Franco Albini or liberty and rigour

Zero Gravity. Franco Albini. Costruire le modernità, A cura di Federico Bucci e Fulvio Irace, Triennale-Electa, Milano 2006 (pp. 288, s.i.p.)The focus of the various chapters in this new book has been widened to cover the entire time-span of the architect’s production (1929-77), exploring certain themes and dwelling on some emblematic works.

by Stefano Poli

Zero Gravity. Franco Albini. Costruire le modernità, A cura di Federico Bucci e Fulvio Irace, Triennale-Electa, Milano 2006 (pp. 288, s.i.p.)

As part of the celebrations for the centenary of the architect’s birth, this catalogue bears the attractive exhibition title and is actually the product of research that extends beyond the exhibition appointment. It was preceded in 2005 by the book I musei e gli allestimenti di Franco Albini edited by Federico Bucci and Augusto Rossari for Electa and, as its heir, it expands the attempt to critically review all Albini’s work. The focus of the various chapters in this new book has been widened to cover the entire time-span of the architect’s production (1929-77), exploring certain themes and dwelling on some emblematic works. The selection criteria were prompted by the means of investigation and archive sources available, as well as a desire to take a step back and re-discuss a well-established historiographic image.

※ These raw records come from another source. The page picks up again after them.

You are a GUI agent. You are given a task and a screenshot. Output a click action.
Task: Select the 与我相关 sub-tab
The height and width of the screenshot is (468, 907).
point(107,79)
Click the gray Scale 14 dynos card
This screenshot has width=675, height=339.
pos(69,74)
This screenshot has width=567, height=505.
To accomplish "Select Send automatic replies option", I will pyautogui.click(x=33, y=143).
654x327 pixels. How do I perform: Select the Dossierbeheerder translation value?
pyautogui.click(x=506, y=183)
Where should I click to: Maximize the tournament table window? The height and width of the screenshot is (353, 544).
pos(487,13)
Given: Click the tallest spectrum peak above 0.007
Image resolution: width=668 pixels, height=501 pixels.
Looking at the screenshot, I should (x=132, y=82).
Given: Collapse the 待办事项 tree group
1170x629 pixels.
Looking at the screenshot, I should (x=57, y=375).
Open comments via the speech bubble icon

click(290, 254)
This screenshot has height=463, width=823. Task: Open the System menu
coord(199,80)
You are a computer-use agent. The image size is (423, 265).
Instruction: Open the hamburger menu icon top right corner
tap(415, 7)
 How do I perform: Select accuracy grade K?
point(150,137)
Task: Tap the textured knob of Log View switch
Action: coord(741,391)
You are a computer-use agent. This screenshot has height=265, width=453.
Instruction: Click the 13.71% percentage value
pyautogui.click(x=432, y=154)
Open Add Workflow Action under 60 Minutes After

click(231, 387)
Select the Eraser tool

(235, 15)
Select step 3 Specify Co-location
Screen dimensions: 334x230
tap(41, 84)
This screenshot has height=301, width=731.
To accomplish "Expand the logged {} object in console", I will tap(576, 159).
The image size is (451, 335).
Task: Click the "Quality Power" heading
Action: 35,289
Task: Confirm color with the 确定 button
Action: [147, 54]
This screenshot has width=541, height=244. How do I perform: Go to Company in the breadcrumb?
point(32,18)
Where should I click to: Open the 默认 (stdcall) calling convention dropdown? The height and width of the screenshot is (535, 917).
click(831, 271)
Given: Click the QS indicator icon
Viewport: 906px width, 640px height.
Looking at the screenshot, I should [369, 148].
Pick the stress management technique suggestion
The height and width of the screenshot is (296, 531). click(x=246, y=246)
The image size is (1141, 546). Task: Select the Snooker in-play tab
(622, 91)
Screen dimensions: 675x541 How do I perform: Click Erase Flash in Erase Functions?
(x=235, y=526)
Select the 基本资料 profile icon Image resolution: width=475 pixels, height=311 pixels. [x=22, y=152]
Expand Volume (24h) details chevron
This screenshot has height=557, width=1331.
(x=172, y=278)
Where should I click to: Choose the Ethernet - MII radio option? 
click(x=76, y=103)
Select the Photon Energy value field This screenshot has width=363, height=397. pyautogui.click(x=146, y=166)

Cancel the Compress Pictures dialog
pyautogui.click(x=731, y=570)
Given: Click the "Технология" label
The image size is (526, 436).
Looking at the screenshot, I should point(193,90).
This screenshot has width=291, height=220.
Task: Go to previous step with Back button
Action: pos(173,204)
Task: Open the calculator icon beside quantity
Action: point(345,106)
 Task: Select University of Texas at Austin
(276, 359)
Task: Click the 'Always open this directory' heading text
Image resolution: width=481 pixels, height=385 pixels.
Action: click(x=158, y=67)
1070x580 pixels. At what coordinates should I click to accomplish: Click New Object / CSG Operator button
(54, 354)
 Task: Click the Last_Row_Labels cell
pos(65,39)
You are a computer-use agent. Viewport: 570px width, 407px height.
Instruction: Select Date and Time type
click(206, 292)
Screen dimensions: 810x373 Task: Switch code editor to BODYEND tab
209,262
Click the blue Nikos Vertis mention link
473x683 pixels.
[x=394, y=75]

The structure of the book edited by Federico Bucci and Fulvio Irace maintains the same division into core themes as the exhibition and addresses seven aspects of Albini’s work in as many chapters. Two of his lessons explain his personal approach to the museum and exhibition project and introduce new possible interpretations by Bucci, Orietta Lanzarini and Marco Mulazzani. The former believes the interior and exhibition designs share a common meaning and “the complex weave of living and exhibiting, living the present and imagining the past, is an essential factor in Albini’s research...filled with symbolic meanings”. The latter two authors broach new perspectives of historiographic investigation into the already rich museographical genre. With previously unpublished letters and records, they link museums by Albini and Carlo Scarpa.

Augusto Rossari reconstructs the design process of the Pirovano Refuge in Cervinia (1948-52), relating its controversial success to the coeval debate on tradition, and then embarks on a detailed overview of possible links with the work of Frank Lloyd Wright, starting from the projects for Villa Olivetti in Ivrea (1955-56). Matilde Baffa addresses the low-cost housing theme via a chronological reconstruction of the various stages in a team effort that started in the 1930s and continued through the war to the initial phases of the reconstruction. Marco Introini’s photographic album in the centre of the book offers readers a moment’s pause. The colour illustrations provide an opportunity to gauge the topicality of some of Albini’s accomplishments, passing from the empyreal suspension of b/w period photographs to the concrete city of today.

The desire to link the architecture to contemporary times is accompanied by an attempt to probe the eccentricity of Albini’s path compared with the role of stern custodian of modernist orthodoxy and moral integrity of the trade often attributed to him by the critics. Since Giuseppe Pagano praised his “moral approach” in 1938, Albini’s worth has been measured principally in terms of exemplary and consistent method, precise form, “Calvinist” control of the imagination and rational language. The Milanese architect’s poetic, however, avoided the usual historiographic moulds, given that as early as 1936, as Irace argues, in the room for a man at the 6th Milan Triennale “Everything seemingly speaks the language of industrial production; but...nothing fails to reveal an exceptional origin.” The lack of contributions on the role played by Franca Helg – which certain scrupulous reviewers have already pointed out – and the practice’s permanent collaborators seems a deliberate choice in the critical selection of the catalogue, which focuses on the works, periods and themes that are predominantly deemed to contain the work of Albini alone, in an attempt to hone in on his peculiarities and personal traits.

Nevertheless, the authors avoid the risk of unconditional celebration. One example is the clearly reasoned essay by Claudia Conforti, who says that although most of his public-use buildings “do not differ from a fungibility that is as excellent as it is impersonal”, La Rinascente in Rome (1957-61) stands out as a brilliant episode. Certain direct reports by friends and assistants fill the memory rooms where Vittorio Gregotti, Renzo Piano, Corrado Levi, Aurelio Cortesi and Italo Rota respectively paint an affectionate, appreciative, grateful, fussy and eccentric portrait of the master and the man. Marco Albini’s piece spans his father’s entire cultural, political and professional trajectory.

Via the militant and informed filter of the writings of Carla Albini, who died in 1943, he paints a vivid cross-section of the Milanese artistic milieu before the end of World War II. The book gains added worth from the biography, updated bibliography and revised and corrected list of works. In short, this book avoids rituals of celebration and pursues a new possible interpretation to be discussed in the light of the latest considerations on 20th-century Italian architecture.